Task brief:
Below is the data. Give it again, complete and exact.

Given entries:
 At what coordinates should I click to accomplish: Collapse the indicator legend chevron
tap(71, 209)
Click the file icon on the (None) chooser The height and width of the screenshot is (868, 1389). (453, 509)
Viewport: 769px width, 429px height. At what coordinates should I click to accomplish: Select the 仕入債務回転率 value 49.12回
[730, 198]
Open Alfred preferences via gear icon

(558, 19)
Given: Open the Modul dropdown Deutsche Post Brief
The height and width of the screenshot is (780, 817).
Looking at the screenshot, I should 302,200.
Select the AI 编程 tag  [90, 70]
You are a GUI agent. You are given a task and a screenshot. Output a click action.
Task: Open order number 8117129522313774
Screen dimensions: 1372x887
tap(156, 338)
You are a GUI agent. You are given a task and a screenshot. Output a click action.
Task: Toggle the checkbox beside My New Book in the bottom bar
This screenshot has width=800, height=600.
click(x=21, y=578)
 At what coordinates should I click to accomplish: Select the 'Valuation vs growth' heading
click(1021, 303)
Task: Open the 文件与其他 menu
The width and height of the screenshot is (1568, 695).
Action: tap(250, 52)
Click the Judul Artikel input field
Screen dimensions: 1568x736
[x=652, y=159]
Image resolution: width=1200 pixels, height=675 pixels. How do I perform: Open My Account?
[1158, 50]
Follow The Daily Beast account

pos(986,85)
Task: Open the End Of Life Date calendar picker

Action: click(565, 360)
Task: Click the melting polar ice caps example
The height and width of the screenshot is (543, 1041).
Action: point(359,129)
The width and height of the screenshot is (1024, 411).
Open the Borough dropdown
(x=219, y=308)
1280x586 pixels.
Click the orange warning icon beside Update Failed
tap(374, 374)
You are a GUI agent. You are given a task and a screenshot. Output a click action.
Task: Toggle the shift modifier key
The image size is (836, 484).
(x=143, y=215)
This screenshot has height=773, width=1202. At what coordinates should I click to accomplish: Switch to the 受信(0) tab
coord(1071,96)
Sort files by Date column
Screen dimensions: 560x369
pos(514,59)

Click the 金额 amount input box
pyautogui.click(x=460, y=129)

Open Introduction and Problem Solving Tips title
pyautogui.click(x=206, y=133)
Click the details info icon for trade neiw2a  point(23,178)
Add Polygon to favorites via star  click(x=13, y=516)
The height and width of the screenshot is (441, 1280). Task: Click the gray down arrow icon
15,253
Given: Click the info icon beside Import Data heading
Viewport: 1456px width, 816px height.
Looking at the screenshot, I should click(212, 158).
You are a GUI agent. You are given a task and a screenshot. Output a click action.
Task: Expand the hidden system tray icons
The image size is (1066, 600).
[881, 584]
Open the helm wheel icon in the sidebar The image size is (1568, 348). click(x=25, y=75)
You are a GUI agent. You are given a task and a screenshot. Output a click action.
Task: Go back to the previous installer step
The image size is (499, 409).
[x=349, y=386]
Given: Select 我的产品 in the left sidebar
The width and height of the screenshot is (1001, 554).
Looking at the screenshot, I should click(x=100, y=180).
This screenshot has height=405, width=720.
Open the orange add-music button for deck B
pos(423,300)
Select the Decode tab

The answer:
 At what coordinates should I click to accomplish: Collapse the indicator legend chevron
tap(71, 209)
Click the file icon on the (None) chooser The height and width of the screenshot is (868, 1389). (453, 509)
Viewport: 769px width, 429px height. At what coordinates should I click to accomplish: Select the 仕入債務回転率 value 49.12回
[730, 198]
Open Alfred preferences via gear icon

(558, 19)
Given: Open the Modul dropdown Deutsche Post Brief
The height and width of the screenshot is (780, 817).
Looking at the screenshot, I should 302,200.
Select the AI 编程 tag  [90, 70]
You are a GUI agent. You are given a task and a screenshot. Output a click action.
Task: Open order number 8117129522313774
Screen dimensions: 1372x887
tap(156, 338)
You are a GUI agent. You are given a task and a screenshot. Output a click action.
Task: Toggle the checkbox beside My New Book in the bottom bar
This screenshot has width=800, height=600.
click(x=21, y=578)
 At what coordinates should I click to accomplish: Select the 'Valuation vs growth' heading
click(1021, 303)
Task: Open the 文件与其他 menu
The width and height of the screenshot is (1568, 695).
Action: tap(250, 52)
Click the Judul Artikel input field
Screen dimensions: 1568x736
[x=652, y=159]
Image resolution: width=1200 pixels, height=675 pixels. How do I perform: Open My Account?
[1158, 50]
Follow The Daily Beast account

pos(986,85)
Task: Open the End Of Life Date calendar picker

Action: click(565, 360)
Task: Click the melting polar ice caps example
The height and width of the screenshot is (543, 1041).
Action: point(359,129)
The width and height of the screenshot is (1024, 411).
Open the Borough dropdown
(x=219, y=308)
1280x586 pixels.
Click the orange warning icon beside Update Failed
tap(374, 374)
You are a GUI agent. You are given a task and a screenshot. Output a click action.
Task: Toggle the shift modifier key
The image size is (836, 484).
(x=143, y=215)
This screenshot has height=773, width=1202. At what coordinates should I click to accomplish: Switch to the 受信(0) tab
coord(1071,96)
Sort files by Date column
Screen dimensions: 560x369
pos(514,59)

Click the 金额 amount input box
pyautogui.click(x=460, y=129)

Open Introduction and Problem Solving Tips title
pyautogui.click(x=206, y=133)
Click the details info icon for trade neiw2a  point(23,178)
Add Polygon to favorites via star  click(x=13, y=516)
The height and width of the screenshot is (441, 1280). Task: Click the gray down arrow icon
15,253
Given: Click the info icon beside Import Data heading
Viewport: 1456px width, 816px height.
Looking at the screenshot, I should click(212, 158).
You are a GUI agent. You are given a task and a screenshot. Output a click action.
Task: Expand the hidden system tray icons
The image size is (1066, 600).
[881, 584]
Open the helm wheel icon in the sidebar The image size is (1568, 348). click(x=25, y=75)
You are a GUI agent. You are given a task and a screenshot. Output a click action.
Task: Go back to the previous installer step
The image size is (499, 409).
[x=349, y=386]
Given: Select 我的产品 in the left sidebar
The width and height of the screenshot is (1001, 554).
Looking at the screenshot, I should click(x=100, y=180).
This screenshot has height=405, width=720.
Open the orange add-music button for deck B
pos(423,300)
Select the Decode tab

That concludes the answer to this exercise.